Caitlin Kelly's memoir of working in retail reads like a long shift behind a cash register. Interesting and educational at times, slow and repetitive at others, with lots of griping throughout.
Kelly, a middle-aged freelance journalist, spent a couple of years as a part-time sales associate for the North Face, an outdoor clothing and equipment chain. As a middle-aged freelance journalist who recently spent 16 months as a part-time sales associate for a different retail chain, I can vouch that "Malled: My Unintentional Career in Retail" (Portfolio/Penguin, 226 pages $25.95) paints a mostly accurate picture.
The paltry wages. The low status. The boredom. The co-workers from various walks of life. The pressure to meet sales goals. The sore feet.

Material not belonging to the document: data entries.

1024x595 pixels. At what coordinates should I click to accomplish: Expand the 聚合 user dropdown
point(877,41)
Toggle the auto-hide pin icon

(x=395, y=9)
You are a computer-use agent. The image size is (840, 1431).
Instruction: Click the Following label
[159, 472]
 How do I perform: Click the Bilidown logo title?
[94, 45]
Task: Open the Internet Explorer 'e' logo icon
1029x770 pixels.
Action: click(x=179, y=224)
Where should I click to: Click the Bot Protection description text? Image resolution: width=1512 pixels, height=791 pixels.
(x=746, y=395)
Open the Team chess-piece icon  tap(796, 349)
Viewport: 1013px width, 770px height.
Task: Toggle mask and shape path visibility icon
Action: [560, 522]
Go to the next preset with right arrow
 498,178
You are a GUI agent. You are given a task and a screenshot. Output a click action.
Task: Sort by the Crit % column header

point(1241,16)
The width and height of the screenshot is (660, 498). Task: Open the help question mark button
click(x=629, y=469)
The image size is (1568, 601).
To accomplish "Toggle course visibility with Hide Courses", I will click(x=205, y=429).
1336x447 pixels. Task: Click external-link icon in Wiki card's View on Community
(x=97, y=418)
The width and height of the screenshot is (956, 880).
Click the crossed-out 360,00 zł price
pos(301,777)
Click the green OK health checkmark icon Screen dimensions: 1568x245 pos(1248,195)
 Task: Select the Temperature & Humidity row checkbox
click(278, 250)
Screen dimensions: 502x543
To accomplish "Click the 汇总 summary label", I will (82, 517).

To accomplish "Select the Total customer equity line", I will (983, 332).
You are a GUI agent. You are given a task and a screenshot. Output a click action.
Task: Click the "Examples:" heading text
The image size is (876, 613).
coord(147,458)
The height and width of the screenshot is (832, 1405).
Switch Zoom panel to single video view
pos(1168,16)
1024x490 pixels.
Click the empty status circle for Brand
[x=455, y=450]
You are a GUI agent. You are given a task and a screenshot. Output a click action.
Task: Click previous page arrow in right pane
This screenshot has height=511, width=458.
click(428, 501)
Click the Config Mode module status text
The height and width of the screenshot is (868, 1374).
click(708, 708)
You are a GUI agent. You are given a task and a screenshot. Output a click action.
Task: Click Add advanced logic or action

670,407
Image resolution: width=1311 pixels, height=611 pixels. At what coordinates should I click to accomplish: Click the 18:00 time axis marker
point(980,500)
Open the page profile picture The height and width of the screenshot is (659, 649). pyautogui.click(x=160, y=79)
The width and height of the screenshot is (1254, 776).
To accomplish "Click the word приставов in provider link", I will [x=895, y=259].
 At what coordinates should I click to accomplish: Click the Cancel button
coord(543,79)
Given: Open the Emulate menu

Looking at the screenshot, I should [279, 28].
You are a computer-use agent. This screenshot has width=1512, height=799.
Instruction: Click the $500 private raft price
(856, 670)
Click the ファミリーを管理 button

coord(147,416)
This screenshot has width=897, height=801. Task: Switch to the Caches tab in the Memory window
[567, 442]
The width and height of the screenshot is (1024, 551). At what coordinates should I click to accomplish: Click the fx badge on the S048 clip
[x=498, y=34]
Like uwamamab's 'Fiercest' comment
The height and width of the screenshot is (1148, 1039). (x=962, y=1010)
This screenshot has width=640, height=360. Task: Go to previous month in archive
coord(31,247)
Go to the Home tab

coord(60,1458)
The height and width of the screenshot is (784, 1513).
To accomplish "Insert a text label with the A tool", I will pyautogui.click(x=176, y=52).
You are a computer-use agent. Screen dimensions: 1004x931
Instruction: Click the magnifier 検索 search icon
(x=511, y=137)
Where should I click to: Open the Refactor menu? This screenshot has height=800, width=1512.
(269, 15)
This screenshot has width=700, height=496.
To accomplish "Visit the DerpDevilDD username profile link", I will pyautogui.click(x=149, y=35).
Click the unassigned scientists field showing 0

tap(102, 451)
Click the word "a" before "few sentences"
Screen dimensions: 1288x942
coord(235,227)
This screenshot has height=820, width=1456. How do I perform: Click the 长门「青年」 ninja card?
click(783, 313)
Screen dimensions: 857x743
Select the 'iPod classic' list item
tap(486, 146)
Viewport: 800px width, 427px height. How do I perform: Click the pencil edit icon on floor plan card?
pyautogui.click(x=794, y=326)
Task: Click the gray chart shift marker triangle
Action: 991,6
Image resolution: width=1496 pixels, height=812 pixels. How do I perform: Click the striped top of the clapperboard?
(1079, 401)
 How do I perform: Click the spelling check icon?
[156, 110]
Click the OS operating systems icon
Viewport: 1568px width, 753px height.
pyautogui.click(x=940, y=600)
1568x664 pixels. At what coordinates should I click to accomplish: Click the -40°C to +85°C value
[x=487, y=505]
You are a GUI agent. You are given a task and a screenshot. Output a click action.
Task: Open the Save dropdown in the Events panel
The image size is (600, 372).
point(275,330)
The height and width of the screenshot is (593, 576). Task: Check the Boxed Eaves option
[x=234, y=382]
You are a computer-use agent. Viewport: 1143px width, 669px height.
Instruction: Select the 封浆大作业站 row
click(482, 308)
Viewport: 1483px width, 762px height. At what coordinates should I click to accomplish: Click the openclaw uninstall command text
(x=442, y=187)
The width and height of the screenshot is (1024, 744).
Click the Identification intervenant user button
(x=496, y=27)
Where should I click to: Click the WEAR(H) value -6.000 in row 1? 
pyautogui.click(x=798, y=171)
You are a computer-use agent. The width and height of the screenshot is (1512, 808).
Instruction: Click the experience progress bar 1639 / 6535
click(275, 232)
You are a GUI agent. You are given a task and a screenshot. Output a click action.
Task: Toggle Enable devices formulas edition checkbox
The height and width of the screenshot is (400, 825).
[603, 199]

Kelly grounds her personal recollections in an overview of the retail industry and its employees, America's third-largest workforce. She convincingly shows that although sales clerks constitute the human face of their stores -- the people who actually get customers to buy stuff -- they're underappreciated, underequipped, underpaid (median hourly wage: $8.92), and take a lot of crap.
"The opportunities for praise, encouragement and financial rewards [are] few, the odds of punishment for some minor infraction always high," she writes. "As every single consultant told me, many of retail's senior executives still consider their faceless armies of associates disposable."
It's easy to understand her outrage on behalf of these millions of disrespected workers. What's harder to fathom is the depth of Kelly's outrage on her own behalf.
Dispiriting as retail work can be, Kelly takes it all awfully personally for someone who worked only one shift a week. She rages about inadequate equipment, supervisors' occasional (mild) criticism, ill-conceived corporate policies, rude customers. All frustrating, sure, but her reactions -- crying on the job, challenging the boss in staff meetings, smashing a piece of equipment until it breaks -- seem excessive. She presents them as the natural responses of a dedicated employee facing insufferable conditions.
And although she claims to enjoy meeting and helping people, her continual depiction of the store's affluent customers as "spoiled," "toxic" and "vicious" (not just the occasional offender, she suggests, but the bulk of her clientele) made me wonder if she might be overreacting.